In text mining, Tf-idf values (Term frequency- Inverse document frequency measure the frequency which a term appears in a document, but compensated with the more common terms that appear along the corpus where you are searching. In this way, you can obtain the key terms which, within a corpus, make more difference in between the documents –I presented some of these techniques before-. What it has to do with philosophy?

Philosophy Text Mining

As an approach, I decided to perform a Tf-idf analysis on a corpus of philosophy works. As everybody knows, sometimes, philosophy is hard to read, and not always we are able to finish a book or, even, we forget many things when days, weeks and months pass. Is because of this, and also because we are less and less able to manage the large amount of books published and traduced that arrive to our hands, that many people are beginning to use text mining to get closer to them. To be frank, in my case, I had already read the books I analyze here and, because of this, I realized that, even more, text mining could help you not just to get an approach, but also to learn, from another point of view, the texts you are working with. In fact, a similar perspective was proposed by Berry (2011, as a third wave of digital humanities trend some years ago.

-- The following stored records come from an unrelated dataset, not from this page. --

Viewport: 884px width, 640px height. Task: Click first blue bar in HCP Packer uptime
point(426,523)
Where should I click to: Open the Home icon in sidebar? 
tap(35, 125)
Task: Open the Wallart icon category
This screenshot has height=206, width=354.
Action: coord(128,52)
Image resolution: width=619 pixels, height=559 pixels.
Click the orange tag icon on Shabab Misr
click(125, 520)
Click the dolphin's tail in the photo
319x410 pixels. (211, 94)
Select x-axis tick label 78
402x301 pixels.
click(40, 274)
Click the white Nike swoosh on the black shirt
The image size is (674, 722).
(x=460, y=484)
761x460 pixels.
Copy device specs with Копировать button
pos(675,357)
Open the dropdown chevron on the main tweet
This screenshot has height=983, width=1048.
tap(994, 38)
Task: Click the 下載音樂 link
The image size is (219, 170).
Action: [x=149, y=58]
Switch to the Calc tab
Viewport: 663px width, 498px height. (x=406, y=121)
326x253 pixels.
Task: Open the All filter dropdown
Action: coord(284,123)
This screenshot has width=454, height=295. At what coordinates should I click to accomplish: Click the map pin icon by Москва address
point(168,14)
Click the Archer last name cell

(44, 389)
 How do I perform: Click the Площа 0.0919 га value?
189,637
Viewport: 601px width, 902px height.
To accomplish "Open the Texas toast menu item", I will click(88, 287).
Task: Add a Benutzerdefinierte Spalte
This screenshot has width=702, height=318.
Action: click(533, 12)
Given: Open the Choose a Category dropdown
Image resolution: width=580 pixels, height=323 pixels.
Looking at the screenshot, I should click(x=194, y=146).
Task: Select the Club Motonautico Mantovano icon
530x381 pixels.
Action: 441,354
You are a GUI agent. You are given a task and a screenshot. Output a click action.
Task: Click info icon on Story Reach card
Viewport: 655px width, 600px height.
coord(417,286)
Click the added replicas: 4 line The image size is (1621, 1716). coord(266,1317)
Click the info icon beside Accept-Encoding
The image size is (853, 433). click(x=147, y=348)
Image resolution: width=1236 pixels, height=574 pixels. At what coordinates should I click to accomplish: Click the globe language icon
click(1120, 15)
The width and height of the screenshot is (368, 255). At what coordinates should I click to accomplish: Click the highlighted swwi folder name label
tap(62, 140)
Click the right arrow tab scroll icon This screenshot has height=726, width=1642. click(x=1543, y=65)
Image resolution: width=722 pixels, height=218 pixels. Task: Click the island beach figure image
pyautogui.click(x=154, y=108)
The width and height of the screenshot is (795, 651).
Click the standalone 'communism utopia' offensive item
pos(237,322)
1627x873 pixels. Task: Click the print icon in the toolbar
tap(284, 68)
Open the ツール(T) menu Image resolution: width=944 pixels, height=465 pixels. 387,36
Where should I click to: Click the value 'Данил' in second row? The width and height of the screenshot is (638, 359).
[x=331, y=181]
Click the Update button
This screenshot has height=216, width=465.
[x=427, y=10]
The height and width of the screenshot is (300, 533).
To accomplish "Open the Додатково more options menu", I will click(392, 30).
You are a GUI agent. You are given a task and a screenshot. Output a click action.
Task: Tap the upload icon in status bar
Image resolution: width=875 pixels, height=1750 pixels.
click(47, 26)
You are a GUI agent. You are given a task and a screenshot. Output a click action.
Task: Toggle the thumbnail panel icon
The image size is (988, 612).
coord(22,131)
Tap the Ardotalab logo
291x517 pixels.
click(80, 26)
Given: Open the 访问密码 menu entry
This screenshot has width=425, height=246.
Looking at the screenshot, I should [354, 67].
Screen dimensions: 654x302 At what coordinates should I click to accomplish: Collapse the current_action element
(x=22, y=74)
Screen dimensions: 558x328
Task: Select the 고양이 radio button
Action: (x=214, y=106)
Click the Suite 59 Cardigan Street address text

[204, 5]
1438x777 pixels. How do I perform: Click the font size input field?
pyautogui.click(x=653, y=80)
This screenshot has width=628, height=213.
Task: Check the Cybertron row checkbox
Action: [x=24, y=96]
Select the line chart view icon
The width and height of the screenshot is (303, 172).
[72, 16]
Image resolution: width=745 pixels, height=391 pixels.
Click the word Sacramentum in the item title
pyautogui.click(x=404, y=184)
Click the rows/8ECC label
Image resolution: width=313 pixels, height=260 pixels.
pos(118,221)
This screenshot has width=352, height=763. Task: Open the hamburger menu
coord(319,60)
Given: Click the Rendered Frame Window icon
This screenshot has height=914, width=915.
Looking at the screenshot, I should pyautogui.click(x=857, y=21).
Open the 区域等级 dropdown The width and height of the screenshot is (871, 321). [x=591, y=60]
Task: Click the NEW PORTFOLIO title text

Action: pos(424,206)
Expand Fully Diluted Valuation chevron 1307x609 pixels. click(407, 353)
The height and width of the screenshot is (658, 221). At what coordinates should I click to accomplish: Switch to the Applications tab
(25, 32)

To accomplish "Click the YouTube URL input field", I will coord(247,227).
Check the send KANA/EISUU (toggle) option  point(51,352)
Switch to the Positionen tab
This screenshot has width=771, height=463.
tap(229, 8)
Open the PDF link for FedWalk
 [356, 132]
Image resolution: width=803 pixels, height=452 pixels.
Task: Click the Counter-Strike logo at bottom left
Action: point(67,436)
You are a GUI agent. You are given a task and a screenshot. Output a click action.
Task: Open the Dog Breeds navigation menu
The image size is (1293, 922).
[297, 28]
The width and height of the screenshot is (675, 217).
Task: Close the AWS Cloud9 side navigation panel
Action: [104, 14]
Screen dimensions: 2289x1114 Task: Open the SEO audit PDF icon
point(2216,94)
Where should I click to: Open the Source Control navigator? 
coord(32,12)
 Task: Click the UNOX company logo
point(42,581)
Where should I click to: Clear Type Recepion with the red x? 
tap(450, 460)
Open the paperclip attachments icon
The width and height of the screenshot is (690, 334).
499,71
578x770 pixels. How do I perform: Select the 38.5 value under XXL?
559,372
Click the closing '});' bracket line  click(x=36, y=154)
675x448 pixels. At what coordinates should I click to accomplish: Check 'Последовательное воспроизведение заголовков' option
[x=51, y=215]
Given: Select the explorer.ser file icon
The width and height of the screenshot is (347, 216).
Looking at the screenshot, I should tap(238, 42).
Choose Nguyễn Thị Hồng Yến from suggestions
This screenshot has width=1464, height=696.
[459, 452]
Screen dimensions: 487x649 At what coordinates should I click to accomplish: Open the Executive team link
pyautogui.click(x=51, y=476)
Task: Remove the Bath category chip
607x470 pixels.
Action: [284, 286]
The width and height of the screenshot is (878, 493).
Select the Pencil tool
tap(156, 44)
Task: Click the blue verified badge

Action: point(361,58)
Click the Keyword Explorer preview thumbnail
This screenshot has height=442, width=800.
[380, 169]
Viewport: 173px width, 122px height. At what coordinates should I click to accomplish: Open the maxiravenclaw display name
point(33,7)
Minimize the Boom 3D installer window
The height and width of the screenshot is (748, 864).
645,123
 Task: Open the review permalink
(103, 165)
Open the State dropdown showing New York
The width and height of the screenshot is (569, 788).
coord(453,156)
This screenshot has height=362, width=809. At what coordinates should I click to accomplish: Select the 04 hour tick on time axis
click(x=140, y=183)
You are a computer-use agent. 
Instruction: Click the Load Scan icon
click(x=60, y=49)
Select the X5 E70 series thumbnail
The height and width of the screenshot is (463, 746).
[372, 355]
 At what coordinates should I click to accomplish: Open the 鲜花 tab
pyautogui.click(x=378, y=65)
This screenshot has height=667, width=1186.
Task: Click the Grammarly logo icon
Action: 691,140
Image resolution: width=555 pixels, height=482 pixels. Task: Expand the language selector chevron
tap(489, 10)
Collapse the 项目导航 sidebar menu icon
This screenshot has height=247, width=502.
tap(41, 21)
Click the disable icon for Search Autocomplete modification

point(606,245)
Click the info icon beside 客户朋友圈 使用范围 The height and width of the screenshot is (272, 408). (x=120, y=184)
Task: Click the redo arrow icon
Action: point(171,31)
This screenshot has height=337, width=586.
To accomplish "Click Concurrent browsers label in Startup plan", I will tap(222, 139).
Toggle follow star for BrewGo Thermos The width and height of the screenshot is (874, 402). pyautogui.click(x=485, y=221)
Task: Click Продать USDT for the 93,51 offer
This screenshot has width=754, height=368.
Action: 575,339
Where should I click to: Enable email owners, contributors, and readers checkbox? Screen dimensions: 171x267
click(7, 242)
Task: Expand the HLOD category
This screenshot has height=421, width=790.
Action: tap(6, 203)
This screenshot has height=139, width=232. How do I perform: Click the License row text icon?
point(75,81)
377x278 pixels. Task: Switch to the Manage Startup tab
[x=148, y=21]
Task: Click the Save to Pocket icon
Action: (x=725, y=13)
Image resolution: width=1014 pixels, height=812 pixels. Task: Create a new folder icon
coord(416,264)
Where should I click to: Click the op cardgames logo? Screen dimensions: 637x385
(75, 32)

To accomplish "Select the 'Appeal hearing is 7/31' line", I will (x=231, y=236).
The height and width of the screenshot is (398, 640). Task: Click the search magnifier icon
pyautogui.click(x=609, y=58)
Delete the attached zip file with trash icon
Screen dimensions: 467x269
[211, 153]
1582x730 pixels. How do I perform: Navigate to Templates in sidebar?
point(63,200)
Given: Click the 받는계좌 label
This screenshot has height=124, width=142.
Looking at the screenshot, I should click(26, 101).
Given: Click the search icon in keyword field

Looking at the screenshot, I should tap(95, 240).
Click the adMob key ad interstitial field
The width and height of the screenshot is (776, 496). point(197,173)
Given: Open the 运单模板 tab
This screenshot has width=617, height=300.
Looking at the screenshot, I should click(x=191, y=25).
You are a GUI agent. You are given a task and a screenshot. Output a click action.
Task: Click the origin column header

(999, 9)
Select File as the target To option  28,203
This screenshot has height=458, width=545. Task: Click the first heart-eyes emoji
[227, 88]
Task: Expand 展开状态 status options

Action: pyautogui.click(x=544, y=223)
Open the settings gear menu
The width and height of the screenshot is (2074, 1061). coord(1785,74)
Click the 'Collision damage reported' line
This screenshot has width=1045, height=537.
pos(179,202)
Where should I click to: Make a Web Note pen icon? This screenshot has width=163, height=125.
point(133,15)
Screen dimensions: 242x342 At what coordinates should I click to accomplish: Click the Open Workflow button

From my point of view, one of the more interesting topics in philosophy always was the treatment of the will on the modern philosophy. There are several philosophers who were thinking about the human and the way in which we can overcome ourselves from different positions giving place to different philosophical movements. Among them, we can observe, for example, the philosophy of Spinoza -who on his Ethics treats the concept of desire as a conatus-; the philosophy of Hegel -who, although thought about the Spirit and rationality, includes in its movement the will, the force and the pain of its tearing-; Schopenhauer -who declared, inspired by oriental religion, that all we see is apparently an illusion but, ontologically, a will or volition; and finally Nietzsche -who transformed Schopenhauer nihilistic concept of will into a will of power-.

Philosophy Mining
Wordcloud with philosophers by color

On present visualizations, we can see the words that, being frequent in each work, are at the same time different in the whole selected corpus. I mean, we are front of the words which characterize Spinoza, Hegel, Schopenhauer and Nietzsche philosophy -always taking in account that just some of their works have been analyzed, and after a cleaning- making more differences between them. In a quick look, we can state each philosopher is focussed in different aspects. What do you think about?

For this text mining work, the open text files available in the Gutenberg Project have been used.